3. With the accounts identifying funding of £7.2m being required by the end of season 2018/19, when do the board forecast that the club will become self-sustaining and what is the plan to convert loans to equity? Will this be staggered or will it be done in totality at the next share issue?

 

DK: The company will only be self sustaining when we are back to successfully competing in Europe and that remains our target. We are in a position at the moment where we can’t budget. If we had given Pedro a budget and he went off and spent that budget for the season then when the DoF comes along and tells us we need to replace the manager then we have to say we can’t do that because the budget is gone.

 

The view we are still taking is that we will continue to do whatever is necessary to get the club back on track as soon as we possibly can. We’ve had to now make funds available and we’ll continue to do that until the club is back at the top in Scotland.

 

On the point about the conversion, yes that will be staggered. I think at this point there is a situation where there are certain investors who have advanced loans in excess of the ability to convert in one go.
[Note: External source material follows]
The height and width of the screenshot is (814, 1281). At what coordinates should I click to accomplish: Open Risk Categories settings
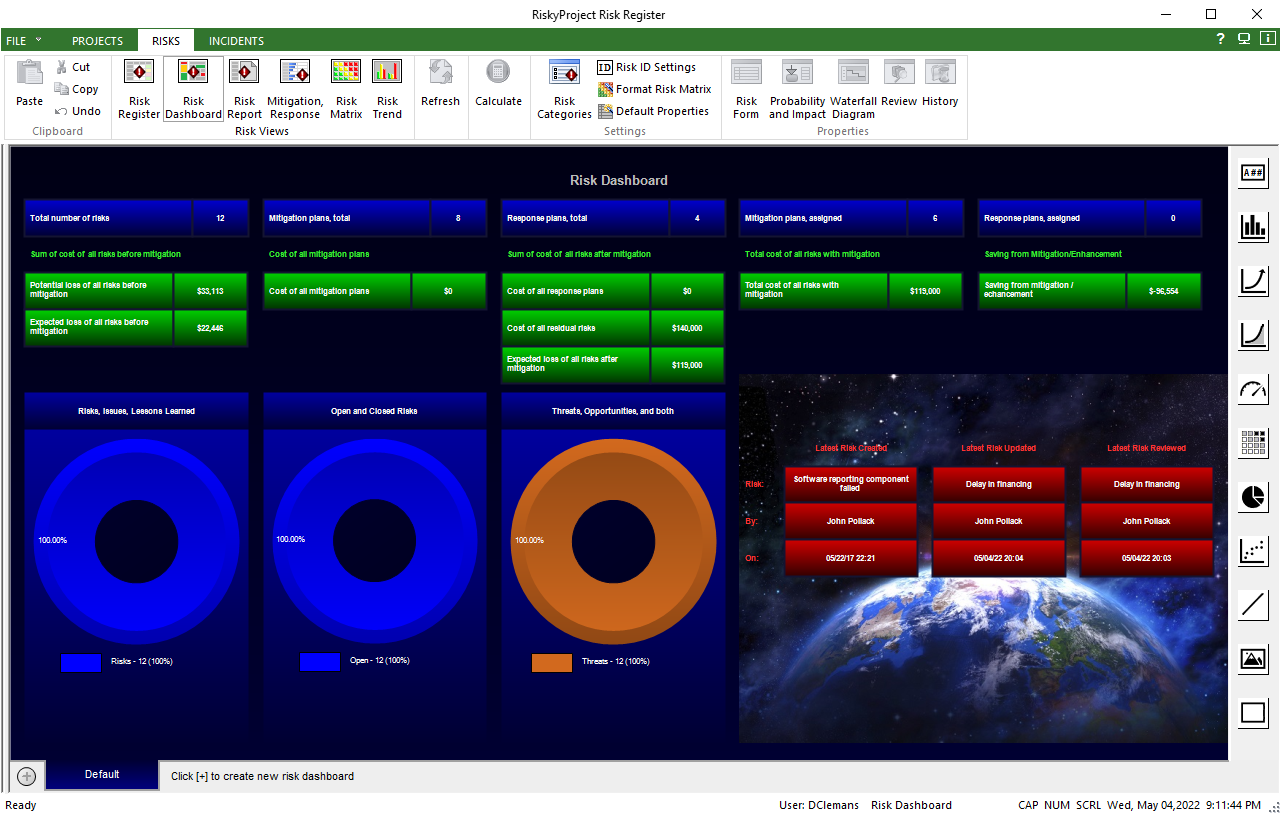coord(564,88)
That means some of the loans will remain outstanding beyond any initial share issue and will continue to be interest free funding to the club.

 

4. If Resolution 11 is passed has the board considered when they will hold a share issue and will Club 1872 be able to participate in such an issue to allow it to maintain or increase its percentage shareholding in RIFC?

 

DK: Absolutely.

 

You can see the text of Dave King’s address to the AGM here.

 

There is a further interview with Dave King given to RTV after the AGM here.

 

In addition to this, Club 1872 has sent the remaining 17 questions to Rangers and we will publish their responses as soon as we receive them. We are mindful of the pressing matters facing the club currently, not least the process of appointing a new manager, but we hope to have responses within a relatively short time frame.